PAGE EXCERPT:
National Party leader Simon Bridges has proposed a ‘bonfire of regulations’, but the Public Service Association says it’s a smokescreen for an ideologically motivated agenda divorced from facts on the ground.
“New Zealand has one of the least regulated economies in the developed world, and while Mr Bridges is clearly keen to grab headlines he is simply not painting an accurate picture of this country,” says PSA National Secretary Glenn Barclay.
“The regulations we do have in place are designed to make our country a better place to live, for example by ensuring our food and water are safe to eat and drink. They not only prevent the worst outcomes, such as workers being hurt or killed on the job, but also set a benchmark of quality for the products, services and spaces we enjoy as citizens of this country.”
Contrary to claims by Mr Bridges that employers are “strangled by red tape”, the World Bank’s Doing Business 2020 report says New Zealand is the easiest country on the planet to do business and has been since 2016 – as noted and celebrated by the National Party themselves.
“PSA members work tirelessly in a range of local and central government agencies that deal with regulations,” says Mr Barclay.
“Not everybody notices or appreciates what they do, but whether it’s the leaky home crisis or the deaths at Pike River mine we certainly notice when regulation is absent.”
National say industries like construction, hairdressing and rental property are sectors that need fewer regulations around health, safety and protecting the rights of workers and tenants.
The PSA believes, however, that the facts suggest New Zealand may need more effective regulations rather than less.
The New Zealand Association of Registered Hairdressers describe their industry as “the Wild West” and have repeatedly urged the government to increase regulations around safety and training, not decrease them.

WHAT THIS EXERCISE ASKS:
(a) Repeat the stretch of the PSA statement from "The PSA believes, however, that" through "not decrease them.".
(b) According to the PSA statement, since what year has New Zealand been the easiest country to do business in?
The entries play no part in this.

EXTRACTED ENTRIES:
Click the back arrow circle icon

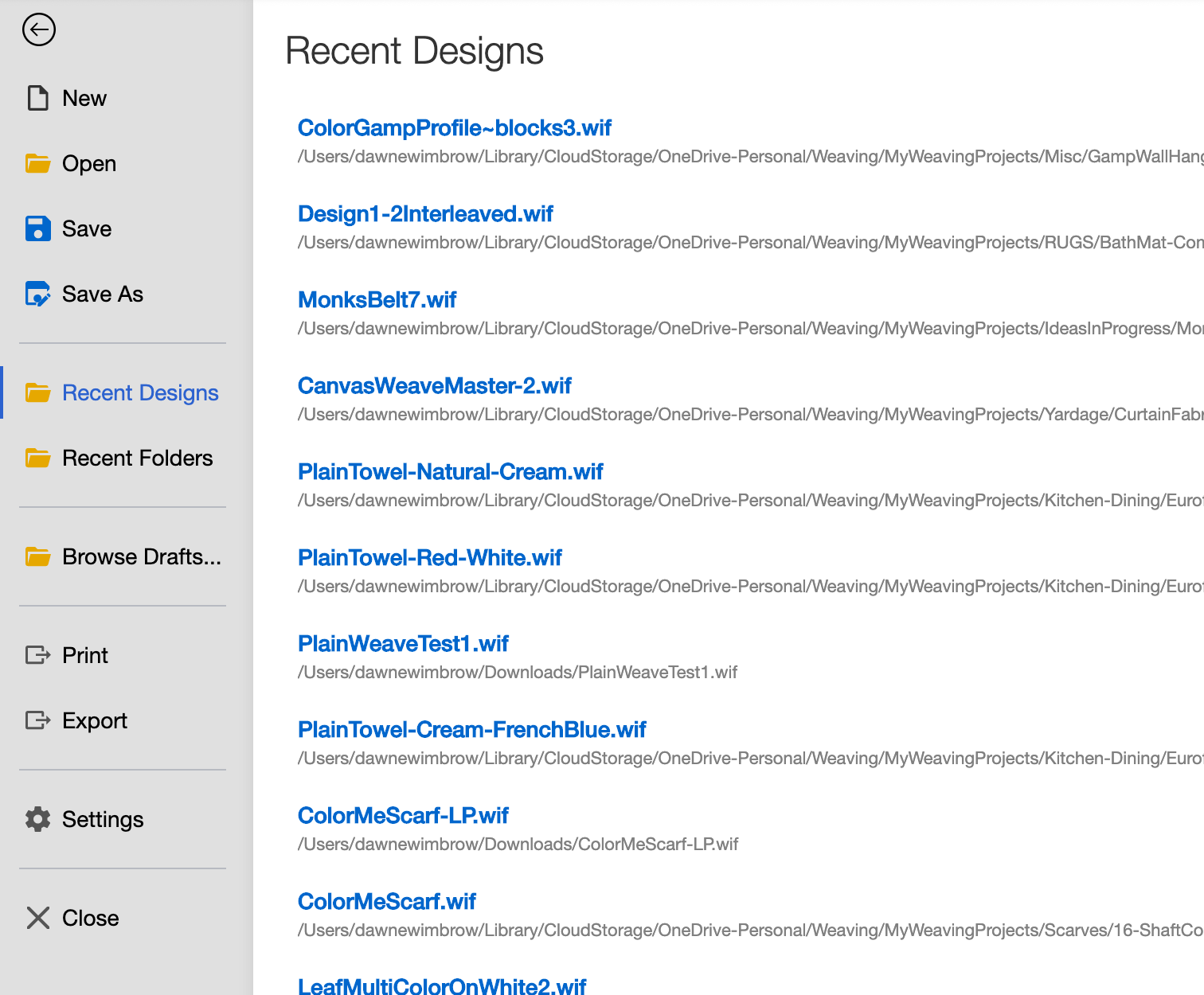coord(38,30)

* * *

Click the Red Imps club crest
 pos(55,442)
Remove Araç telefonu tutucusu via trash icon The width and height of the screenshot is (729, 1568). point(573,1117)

RESPONSES BY TASK:
(a)
The PSA believes, however, that the facts suggest New Zealand may need more effective regulations rather than less.
The New Zealand Association of Registered Hairdressers describe their industry as “the Wild West” and have repeatedly urged the government to increase regulations around safety and training, not decrease them.

(b) Since 2016.